A União Europeia (UE) e a China voltaram a conversar na tentativa de encontrar um entendimento sobre as tarifas aplicadas pelo bloco europeu às importações de veículos elétricos chineses.
Em outubro do ano passado, Bruxelas passou a cobrar sobretaxas que chegam a 35,3%, somadas aos 10% já existentes, sobre todos os automóveis elétricos produzidos na China - sem considerar a nacionalidade do fabricante. Na prática, porém, em vez de blindar a indústria do continente, quem parece ter sentido mais o efeito foram justamente montadoras europeias que fabricam na China.

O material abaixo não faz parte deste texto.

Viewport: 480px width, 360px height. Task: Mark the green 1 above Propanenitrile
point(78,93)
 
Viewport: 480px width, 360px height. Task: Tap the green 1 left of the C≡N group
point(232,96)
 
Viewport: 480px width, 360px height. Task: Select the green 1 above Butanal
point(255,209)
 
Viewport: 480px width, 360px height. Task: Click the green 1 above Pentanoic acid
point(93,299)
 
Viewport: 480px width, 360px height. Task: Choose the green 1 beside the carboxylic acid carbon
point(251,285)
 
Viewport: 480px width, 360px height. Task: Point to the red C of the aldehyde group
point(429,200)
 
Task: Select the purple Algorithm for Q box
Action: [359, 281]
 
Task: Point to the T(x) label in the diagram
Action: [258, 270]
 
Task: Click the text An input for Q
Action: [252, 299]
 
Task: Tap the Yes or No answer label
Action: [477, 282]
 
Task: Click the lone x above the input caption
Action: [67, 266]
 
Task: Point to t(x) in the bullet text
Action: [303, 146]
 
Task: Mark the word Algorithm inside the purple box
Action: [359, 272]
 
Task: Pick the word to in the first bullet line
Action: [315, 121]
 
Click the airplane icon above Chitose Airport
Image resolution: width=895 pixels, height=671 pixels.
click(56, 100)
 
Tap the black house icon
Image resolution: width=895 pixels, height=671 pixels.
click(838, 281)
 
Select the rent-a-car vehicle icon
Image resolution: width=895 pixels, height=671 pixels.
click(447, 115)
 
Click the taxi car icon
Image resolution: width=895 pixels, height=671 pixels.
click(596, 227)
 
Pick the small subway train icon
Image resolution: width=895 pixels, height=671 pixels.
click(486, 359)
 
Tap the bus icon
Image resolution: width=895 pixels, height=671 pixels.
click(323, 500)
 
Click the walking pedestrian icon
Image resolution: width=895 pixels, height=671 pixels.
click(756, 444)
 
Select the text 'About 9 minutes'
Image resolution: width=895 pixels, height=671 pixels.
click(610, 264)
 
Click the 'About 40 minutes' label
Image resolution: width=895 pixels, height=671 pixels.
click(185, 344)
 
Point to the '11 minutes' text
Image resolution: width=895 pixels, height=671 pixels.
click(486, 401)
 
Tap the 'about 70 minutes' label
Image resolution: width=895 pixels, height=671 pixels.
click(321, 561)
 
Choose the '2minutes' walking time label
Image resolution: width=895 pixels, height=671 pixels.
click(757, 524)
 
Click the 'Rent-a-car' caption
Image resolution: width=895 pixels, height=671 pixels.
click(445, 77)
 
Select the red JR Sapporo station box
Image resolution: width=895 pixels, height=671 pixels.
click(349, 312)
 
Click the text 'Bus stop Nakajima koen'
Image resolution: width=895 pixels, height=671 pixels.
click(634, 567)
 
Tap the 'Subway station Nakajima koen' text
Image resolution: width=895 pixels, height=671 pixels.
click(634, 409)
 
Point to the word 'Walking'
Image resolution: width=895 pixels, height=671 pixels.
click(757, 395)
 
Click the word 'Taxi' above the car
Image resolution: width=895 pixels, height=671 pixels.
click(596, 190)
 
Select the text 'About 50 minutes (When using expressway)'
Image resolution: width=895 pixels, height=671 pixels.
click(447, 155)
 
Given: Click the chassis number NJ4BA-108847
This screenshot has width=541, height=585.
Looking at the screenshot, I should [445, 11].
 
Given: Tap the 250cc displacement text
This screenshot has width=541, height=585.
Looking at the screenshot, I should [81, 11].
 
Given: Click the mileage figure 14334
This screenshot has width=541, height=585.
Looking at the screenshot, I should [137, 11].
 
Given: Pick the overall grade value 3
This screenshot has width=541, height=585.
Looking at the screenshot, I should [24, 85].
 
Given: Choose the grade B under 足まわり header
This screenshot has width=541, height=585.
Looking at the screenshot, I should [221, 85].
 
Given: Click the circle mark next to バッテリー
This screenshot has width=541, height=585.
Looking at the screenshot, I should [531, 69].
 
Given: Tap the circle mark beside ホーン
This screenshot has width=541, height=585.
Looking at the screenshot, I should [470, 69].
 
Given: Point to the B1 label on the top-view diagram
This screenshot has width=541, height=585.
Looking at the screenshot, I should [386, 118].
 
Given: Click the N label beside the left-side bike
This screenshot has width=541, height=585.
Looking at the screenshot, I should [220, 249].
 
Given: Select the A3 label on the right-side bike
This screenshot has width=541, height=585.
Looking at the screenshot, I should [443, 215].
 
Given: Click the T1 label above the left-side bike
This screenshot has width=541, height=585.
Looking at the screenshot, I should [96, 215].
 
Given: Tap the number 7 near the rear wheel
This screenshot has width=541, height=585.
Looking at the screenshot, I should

Proposta de preço mínimo para veículos elétricos chineses
No começo deste ano, as duas potências afirmaram que trabalhavam em uma saída conjunta, incluindo a hipótese de criar um mecanismo de preço mínimo para os elétricos chineses como alternativa às tarifas. Até o momento, no entanto, não houve anúncio de uma decisão.
Mais recentemente, o Ministério do Comércio da China informou que as conversas foram retomadas e seguem previstas para a próxima semana (fonte: Reuters). “A China saúda o renovado compromisso da UE em retomar as negociações sobre o compromisso de preços e aprecia o seu retorno ao diálogo para resolver divergências”, declarou He Yadong, porta-voz da pasta.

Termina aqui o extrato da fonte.